The United States works differently. When Congress created Medicare's drug benefit in 2003, it directly barred the program from negotiating prices. Once a pharmaceutical company sets its price, the government-run plan that insures 49 million seniors is required to accept it.
"For Medicare, the sky is really the limit," said Jamie Love, who has studied drug pricing and directs the DC nonprofit Knowledge Ecology International.
Trump estimated that such a proposal would save "$300 billion a year," which looks to be a fair estimate for a decade but not his timeframe. A 2012 report from the Center for Economic and Policy Research estimated that negotiated drug prices would save Medicare between $230 and $541 billion over a decade.
Obama, Clinton, and Sanders all stand with Trump on this issue — but pharma is on the opposite side
The Obama administration's last budget proposed giving Medicare the authority to negotiate prices on "high-cost drugs," although it didn't offer specific definitions of what drugs would fall into that category.
Clinton has gone further, campaigning on a plan to allow Medicare to negotiate for all drugs. And Sanders introduced a bill last September that would give Medicare this authority, too — along with the ability to import cheaper drugs from Canada.
The pharmaceutical industry has repeatedly pushed back against these efforts, arguing that lower prices would just stifle innovation, as companies would have less money to put into research.

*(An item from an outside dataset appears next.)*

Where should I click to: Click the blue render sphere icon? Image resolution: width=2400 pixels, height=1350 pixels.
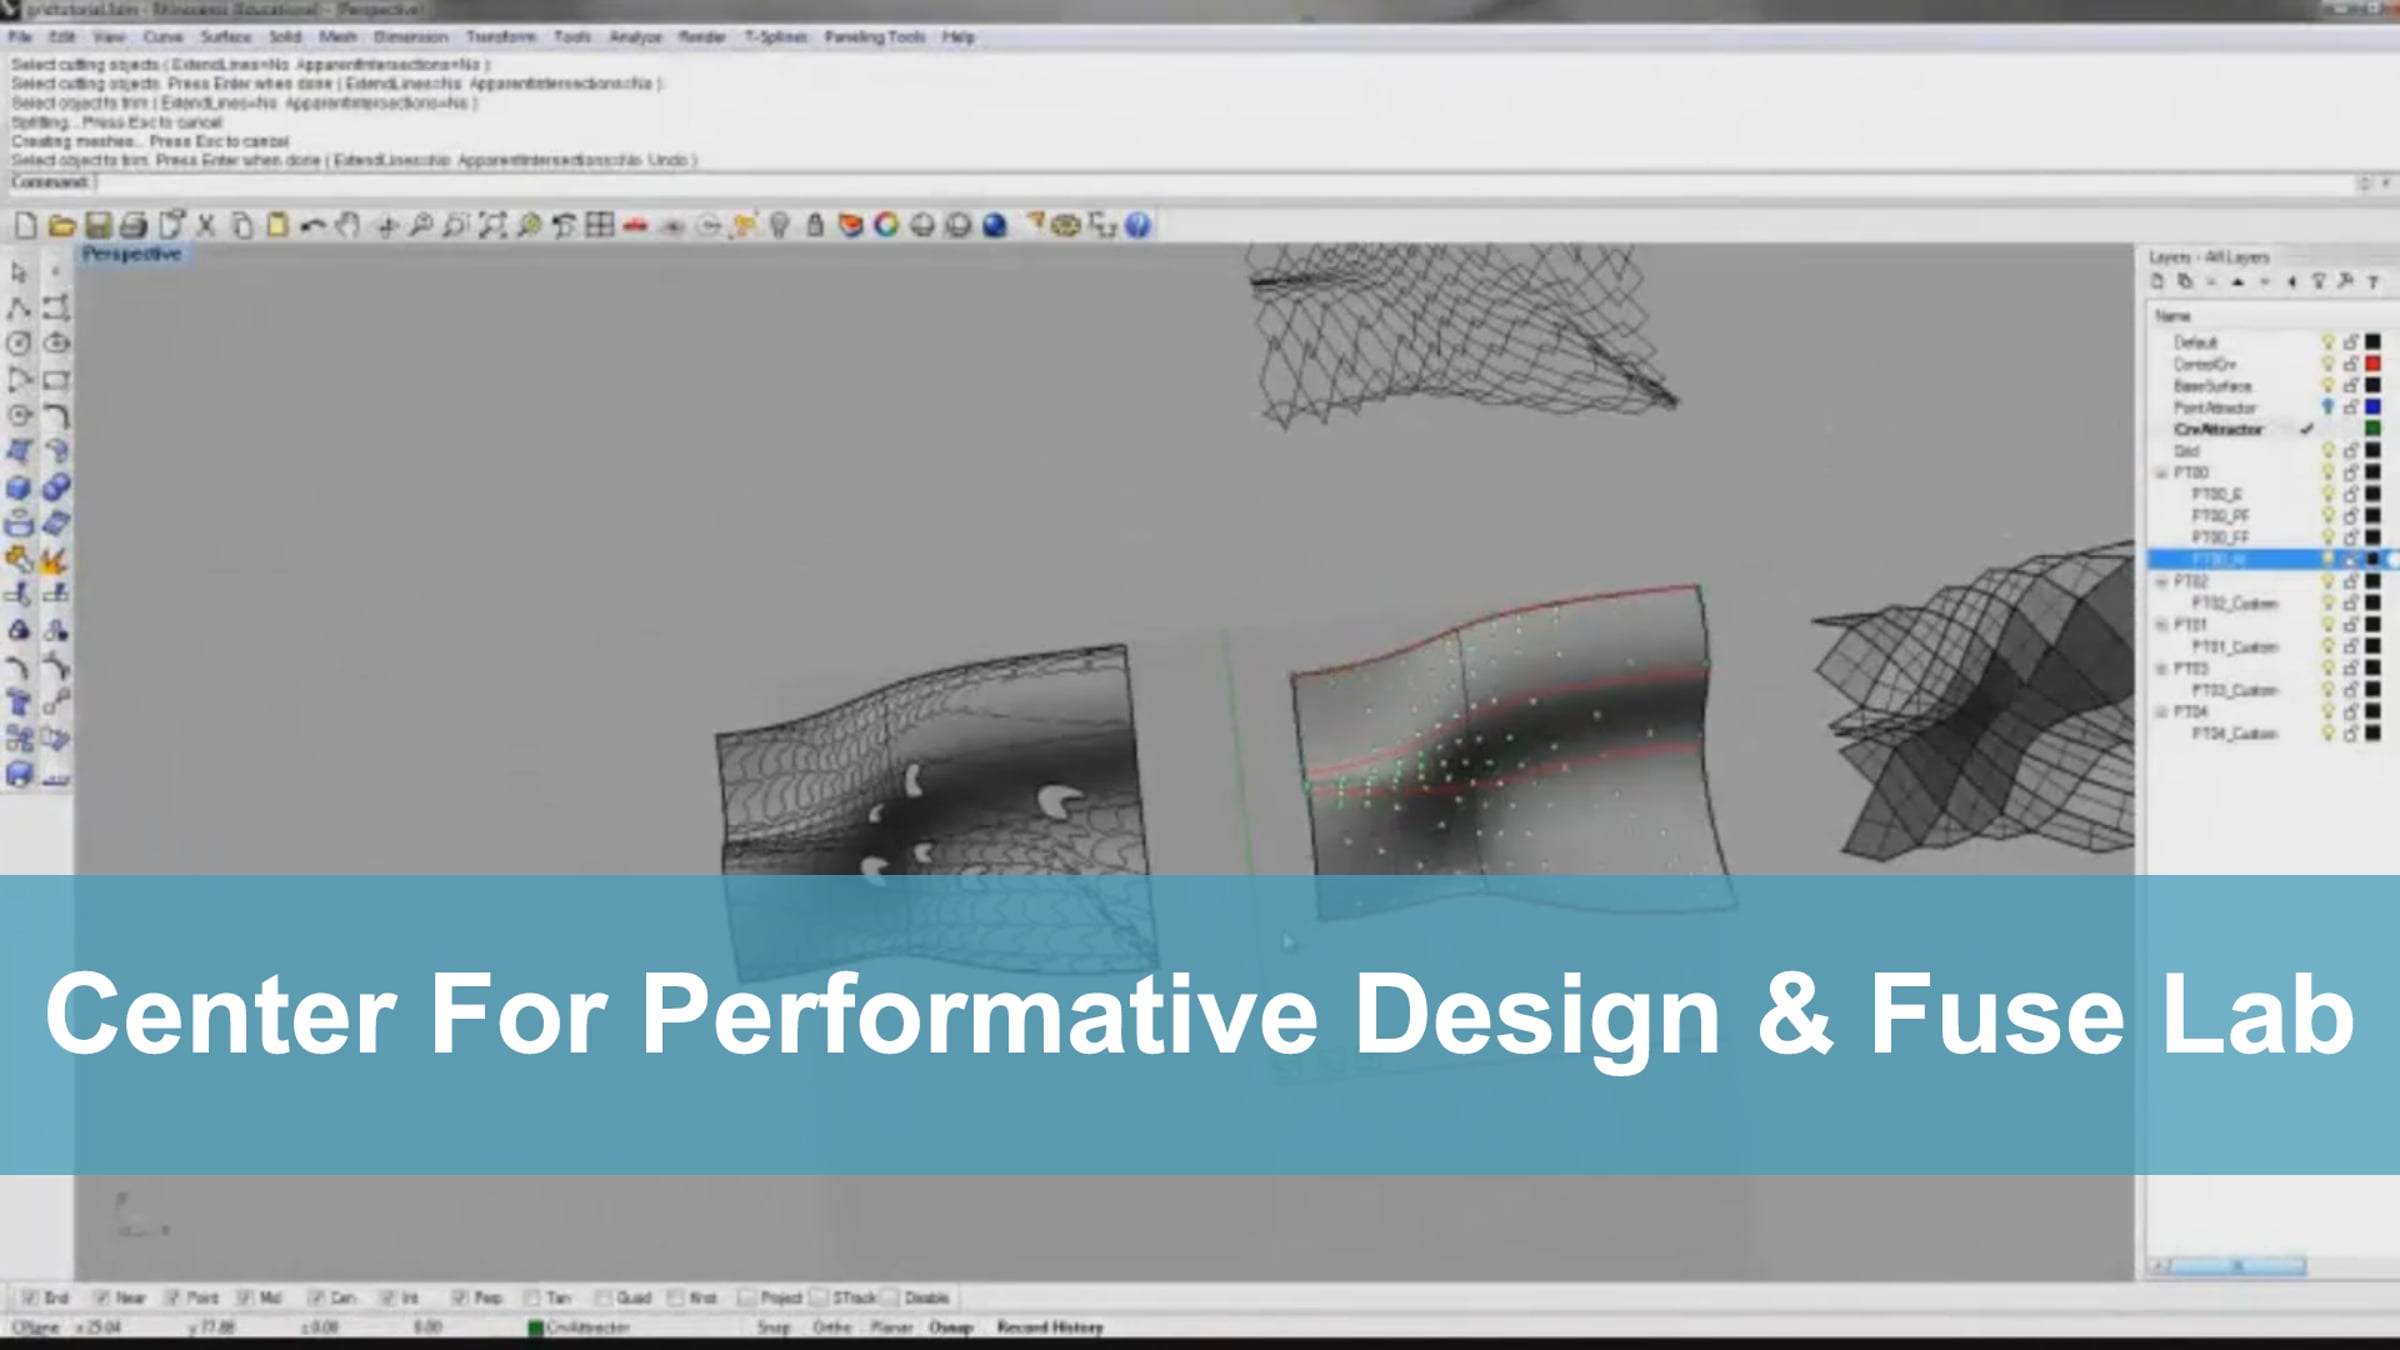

Patient advocates say drug companies could significantly reduce their prices while running similar margins to other parts of the health care sector. Pharmaceutical companies have the largest profit margins in the health care industry, hovering just above 20 percent. That's more than five times the margins that hospitals and health insurance plans typically run.
"How do we maintain insurance financing if everyone takes this pricing approach?" says John Rother, who runs the National Coalition on Health Care, which advocates for lower drug prices. "We end up sinking the ship. We want innovation, but to continue loading these high drug benefits onto premiums isn't going to work."
Trump might want to stand up to drug companies. Congress won't.
Trump has said that he wants to take on the drug companies — that he would be unafraid to do so, as he promises to not become beholden to large interest groups.
That might turn out to be true, or it might not. But it won't matter much; Congress has to sign off on this proposal, and over the past decade it has shown absolutely no interest in moving forward.
That Sanders bill to negotiate drug prices, for example, has accrued exactly one co-sponsor (if you're curious, it's Sen. Al Franken of Minnesota).
The pharmaceutical industry is a huge lobbying presence on Capitol Hill. Drug companies spent $179 million lobbying Congress in 2015, more than twice as much as hospitals used. When drug companies make donations, they tend to give more to Republicans than to Democrats — making the prospects of Medicare policy changing in a Republican-controlled Congress even dimmer.
For this particular policy issue, a Trump administration and a Sanders administration would end up looking similar to the Obama administration: a desire to change stymied by pushback from Congress, with no clear path forward in sight.
Correction: an earlier version of this article misidentified how long Trump said it would take Medicare to accrue $300 billion in savings with drug negotiating. It was a year.